キャリアVol.268

なぜ日本交通はアプリもハードも自社で開発するのか?川鍋一朗氏が語る「世界タクシー革命」がスゴい

日本交通の代表取締役社長・川鍋一朗氏

タクシー事業にイノベーションを起こすべく、創業86年の老舗・日本交通が行っているさまざまな取り組みは、弊誌でも過去何度か取り上げてきた。自社専用に作ったものが全国のタクシー会社に広まった『全国タクシー配車』のようなアプリ開発のみならず、システム、ハードウエアまで自社で手掛ける同社は、いまや最先端の“テクノロジー企業”のようだ。

しかし、「うちはソフトウエアの会社でもハードウエアの会社でもない」と同社代表取締役社長・川鍋一朗氏は強調する。

「アプリを開発したのは、選ばれるタクシー会社を目指すため。
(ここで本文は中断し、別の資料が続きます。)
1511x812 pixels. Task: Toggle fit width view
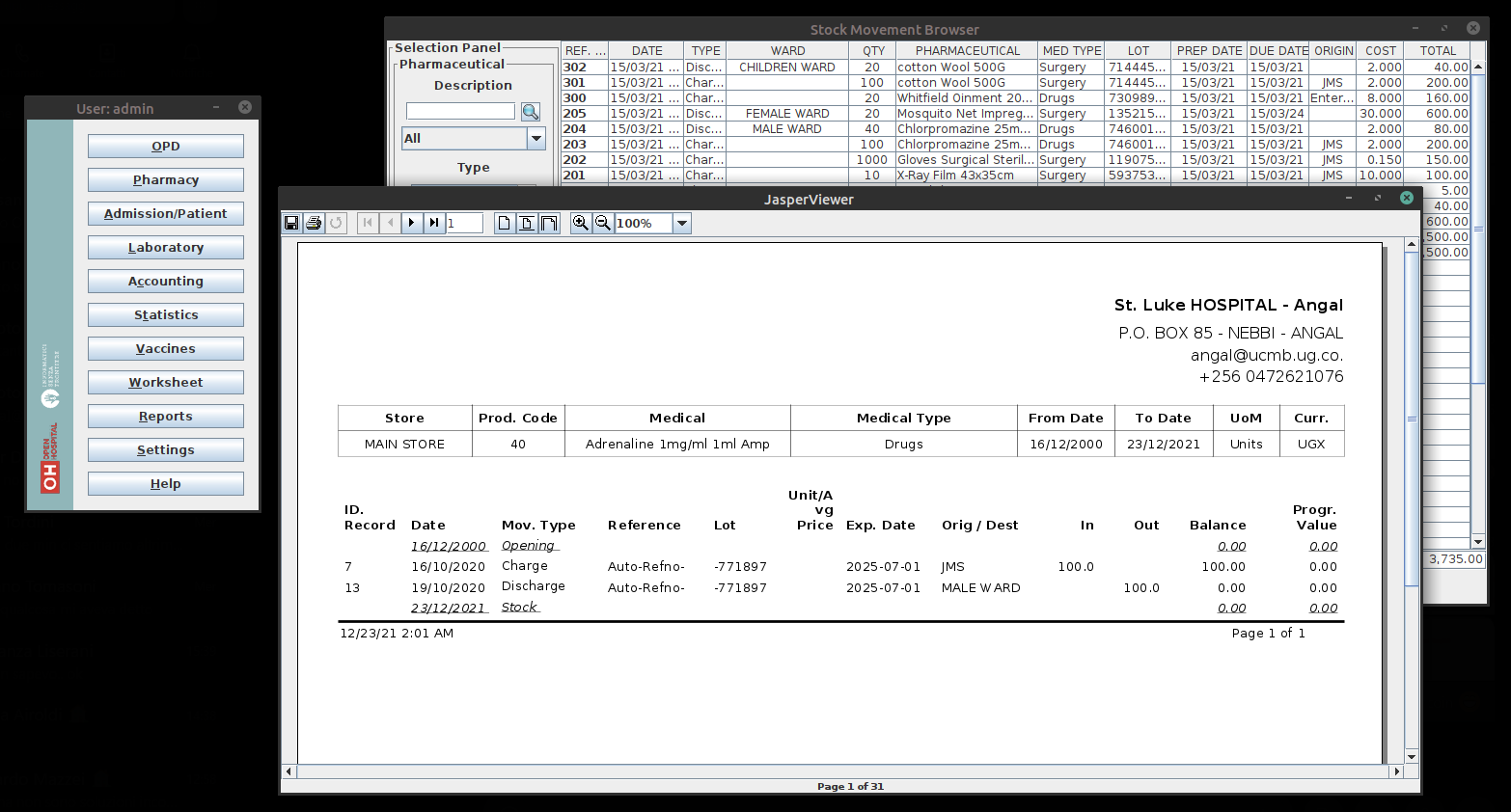pos(549,223)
ソフトウエア、ハードウエア、オペレーションの3つがそろわないと勝負できない時代が来ているんです」

日本のタクシー業界の活性化、さらには世界のタクシーサービスを塗り替える野望を胸に秘める川鍋氏が、弊誌姉妹サイト『@type』主催の『エンジニア適職フェア』(11月1日、東京ドームシティ)で、「モノとソフトの融合」を進める5つの理由を語った。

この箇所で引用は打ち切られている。